(517j) Used Cooking Oil Supply Chain Analysis, Optimization and Integration in the City of Bogotá, Colombia. | AIChE

(517j) Used Cooking Oil Supply Chain Analysis, Optimization and Integration in the City of Bogotá, Colombia.

Authors 

Rodríguez Flórez, J. S. - Presenter, Universidad Nacional de Colombia
Orjuela, A. - Presenter, National University Of Colombia
Global population growth involves increasing challenges regarding the sustainable development of our society, and in particular regarding the correct management of residues mainly in overpopulated areas. Without proper management regulations and practices, residues can cause a cascade of environmental, social and economic problems. Among the different urban residues, used cooking oil (UCO) is a highly problematic food waste which is typically disposed through syphons and drains. These disposal practices generate a variety of problems including infrastructure damage, flooding, vectors proliferation, ecosystems pollution, and even illegal collection and redistribution. A main reason for the mismanagement is the large economical cost involved in the mitigation of such practices.

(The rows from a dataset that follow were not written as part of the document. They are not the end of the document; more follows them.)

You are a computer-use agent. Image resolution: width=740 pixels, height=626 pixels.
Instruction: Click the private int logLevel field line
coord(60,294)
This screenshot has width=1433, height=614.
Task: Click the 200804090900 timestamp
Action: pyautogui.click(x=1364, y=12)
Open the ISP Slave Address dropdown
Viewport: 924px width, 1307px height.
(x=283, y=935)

The effects of UCOs mismanagement are sharply affecting densely populated urban centers mainly in developing countries. Particularly in Bogotá, the capitol city of Colombia, with nearly 10 million people in the metropolitan area, UCOs represent a major issue. According to recent estimations the city generates at least 45 kt UCO/yr. and the local government expends nearly 6 to 8 million dollar per year on corrective actions and maintenance related to UCOs mismanagement. Thus, urgent actions are required to promote the correct UCOs handling and possible exploitation. In this regard, this work deals with the study, characterization and optimization of a UCOs collection chain in the city of Bogotá for their further use as oleochemical feedstock.

First, data collection characterizing the UCOs logistic chain in the city of Bogotá was carried out. This task involved the location and nature of generators, available volumes, UCOs characteristics, characterization of collecting practices and routes, and the inventory of resources consumption during the collection process. Then, a model of the collection scheme was constructed and implemented in Python, using a Vehicle Routing Problem approach using weighted Hamiltonian paths. Weighting factors were defined according to economic and environmental indicators calculated as costs and equivalent-CO2 emissions, respectively. Using a Genetic Algorithm with combinations as individuals, a reduced set of preferred collection routes were identified as optimal candidates. Finally, the scheme was integrated with the location of a hypothetical biorefinery facility with a potential portfolio of UCOs derived byproducts. Then, location of the facility and product portfolio distribution were simultaneously optimized using an Evolution Strategy algorithm. As result, an optimized collection scheme integrated with a facility whose optimal product portfolio and production capacity was identified.